Victorian Premier’s Design Awards’ 2022 Special Commendation (Design Strategy) recipient Solid Lines describes itself as a First Nations-led illustration agency fuelled by a constant connection to identity, culture and Country.
Solid Lines project team: Dr Nicola St John, Jeremy Wortsman and Emrhan Sultan
As an organisation, it is reimagining the world of Indigenous commercial art and giving the artists it represents greater freedom of expression and time to focus on their craft without fear of misappropriation or exploitation.
Although only a year old, Solid Lines’ initial social impact – as the first truly dedicated organisation working to showcase the breadth and diversity of Aboriginal artists across the country while protecting Indigenous cultural intellectual property – makes it a pioneer in the field of self-determination and artistic control by the artists and their respective communities.

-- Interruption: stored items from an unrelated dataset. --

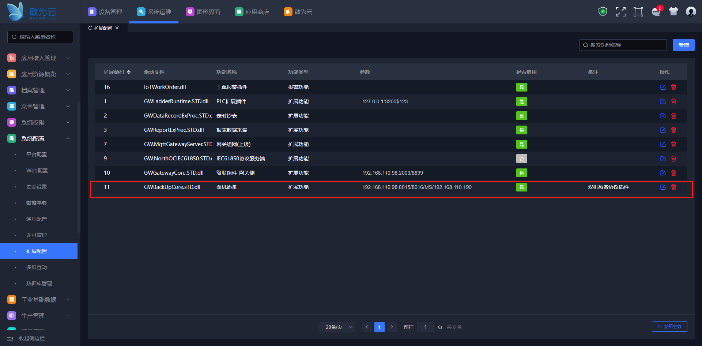Open the user avatar profile menu

point(691,12)
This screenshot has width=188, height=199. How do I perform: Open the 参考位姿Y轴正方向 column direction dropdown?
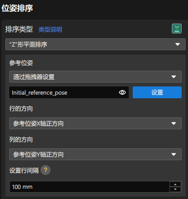click(x=95, y=154)
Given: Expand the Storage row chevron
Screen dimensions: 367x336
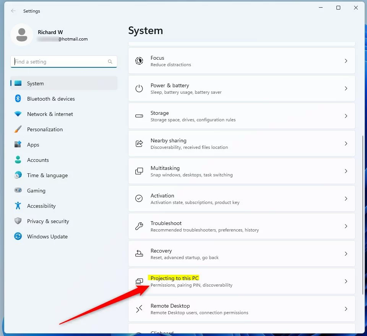Looking at the screenshot, I should point(346,116).
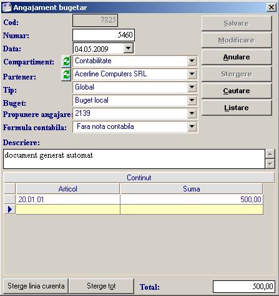Click into the Numar input field
279x296 pixels.
(104, 35)
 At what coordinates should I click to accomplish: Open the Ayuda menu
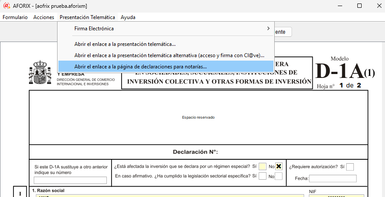pyautogui.click(x=128, y=17)
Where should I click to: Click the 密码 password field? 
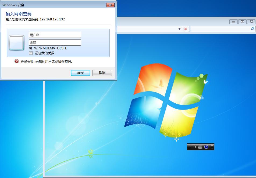click(x=55, y=42)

From student workshops to dynamic commercial platform
A series of workshops that focused on transforming traditional stories and artworks into digital platforms formed the genesis of Solid Lines. Conducted by RMIT’s Dr Nicola St John – whose work explores design cultural perspectives and the value of communication design education and enterprise within Aboriginal communities – the workshops with the Ntaria School in the Northern Territory, laid the groundwork for a new way of bringing Aboriginal voices to arts procurement and management.

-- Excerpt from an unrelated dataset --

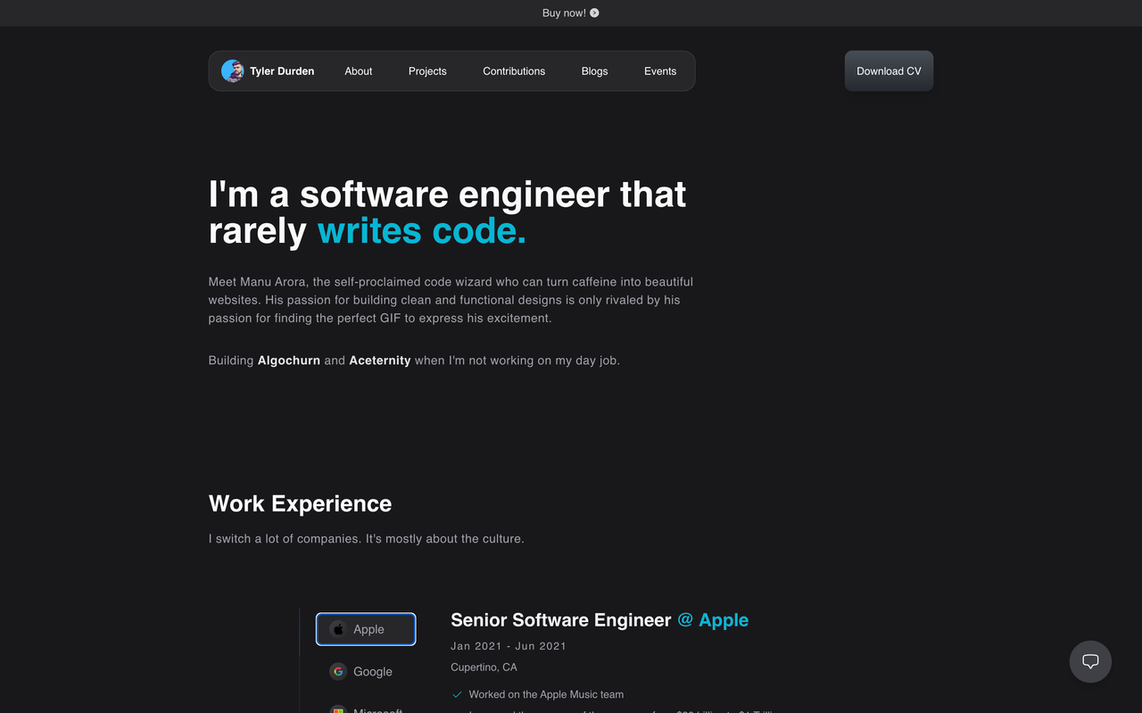Switch to the Google experience tab
This screenshot has height=713, width=1142.
click(366, 671)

Nicola joined forces with long-time collaborator, Western Arrarnta, Luritja and Kokatha artist Emrhan Tjapanangka Abbott-Sultan and Jacky Winter Group Founder and Director, Jeremy Wortsman to conceive a business model where Aboriginal commercial artists could be self-represented collaboratively by an Indigenous agency. What began as a research project, originally funded in part by a grant from Creative Victoria, has evolved to become a successful and highly respected business that has already changed the way Indigenous commercial artists are represented, how they gain access to lucrative commissions and how they ensure retention of their intellectual property.
Solid Lines website
Bridging a divide in the Indigenous commercial art market
According to Solid Lines Project Manager Emrhan Tjapanangka Sultan, the agency fills a gap in the commercial illustration arena, ensuring that Indigenous artists are represented by an Indigenous-owned and led agency.
“The whole idea was to make sure that our artists are being represented in a culturally appropriate way. A lot of our artists’ work extends beyond traditional motifs and elements and it’s important to showcase all styles of contemporary Aboriginal visual art and illustration, taking it to a new commercial level,” he said.

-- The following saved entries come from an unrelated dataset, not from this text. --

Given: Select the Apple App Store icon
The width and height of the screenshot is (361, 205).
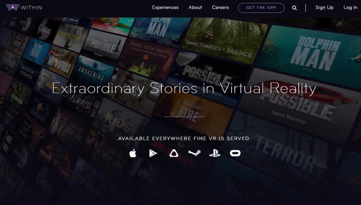Looking at the screenshot, I should (133, 153).
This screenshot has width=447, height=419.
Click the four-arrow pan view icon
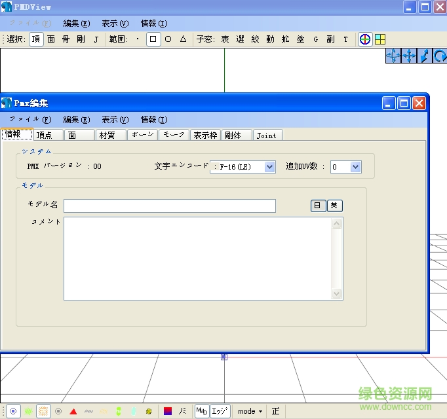pos(409,56)

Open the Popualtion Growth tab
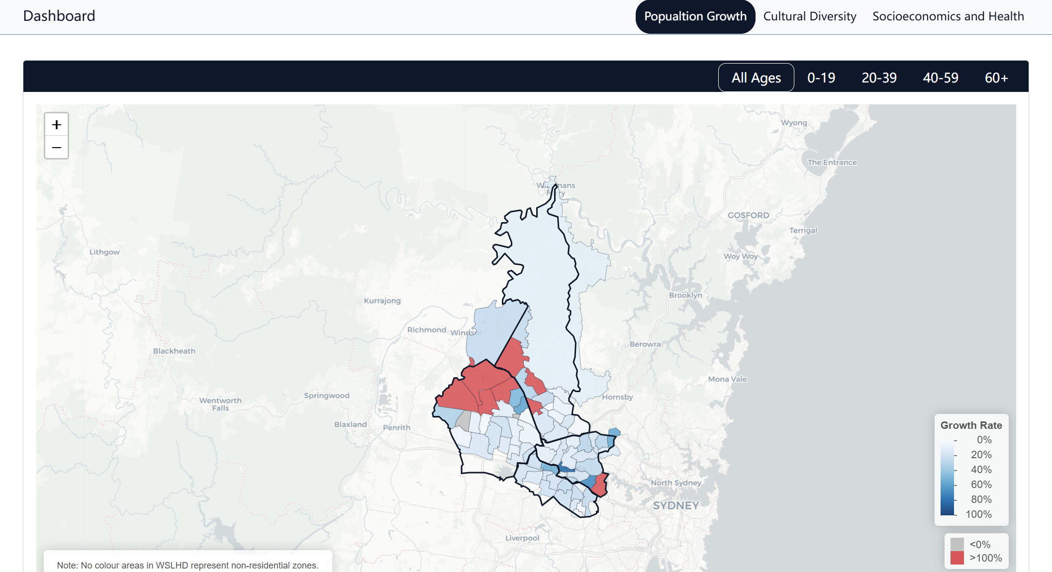pos(695,16)
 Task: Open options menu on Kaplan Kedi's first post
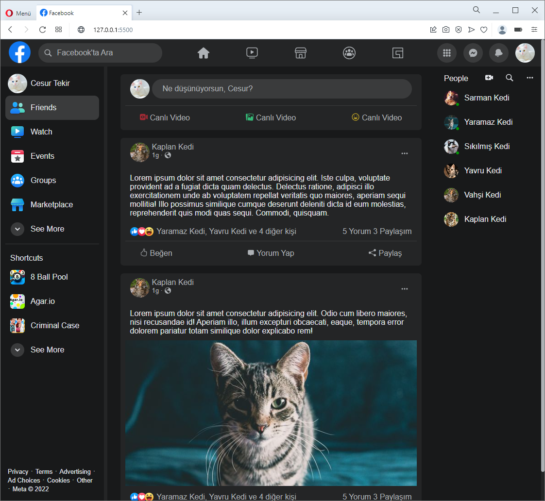tap(405, 153)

The protection of Indigenous cultural intellectual property and transparency around commissions are two of the cornerstones of Solid Lines. Its artists own the rights to their own artwork and have greater freedom when it comes to its usage and applications. Prior to its establishment, there was no platform for First National commercial artists that was Aboriginal led and very little genuine representation in the commercial design area.
Initially, an expression of interest was put out to Aboriginal visual artists and illustrators working in diverse genres across the country. Due to Covid lockdowns, a series of discussions was held online to gauge what the artists wanted in terms of access to commercial markets, what opportunities they were looking for, how they wanted to be represented and how a different business model might work for them.
After engaging law firms and intellectual property specialists to design a joint venture framework that would provide the best possible outcomes for its artists, Solid Lines was officially launched in mid-2022.
“The word ‘solid’ is deeply entrenched in Indigenous communities. We use the term to mean something that is really great, and of course ‘lines’ references one of our best-known artistic expressions, so the name Solid Lines has multiple layers of meaning for us,” said Emrhan.
“Because the agency is the first of its kind in the country (and possibly the world), the entire process has been a learning experience.”
It currently represents 10 First Nations visual artists and illustrators with 3 more coming on board later this year. Its stable is a mix of different creatives – “a very deliberate choice as we spent a considerable amount of time researching the artists and wanted to ensure that Solid Lines could provide the broadest cross section of genres possible,” he added.
The significance of being acknowledged by the Victorian Premier Design Awards
“A commendation from the Victorian Premier’s Design Awards is all about the artists and raising their profile. It celebrates and acknowledges all the hard work behind the scenes and helps us communicate that First Nations art is so much more than just dot paintings. The recognition also supports our premise that Aboriginal arts management has been underrepresented within commercial industries.”
“We are proud to be building a legacy and protecting our Indigenous artists from fake art coming in from overseas and the misappropriation of traditional symbols and motifs that belong to individual communities in specific parts of the country.”
Beyond borders – a blueprint for Indigenous artistic representation worldwide
As an agency that prides itself on self-determination, Solid Lines sets a benchmark, not just in Australia, but on a wider global level. Although still in its infancy, it has been set up to grow its reach and capacity to showcase the talent of its member artists.
“Hopefully, it will become a blueprint for establishing like-minded platforms for Indigenous arts communities in other parts of the world,” said Emrhan.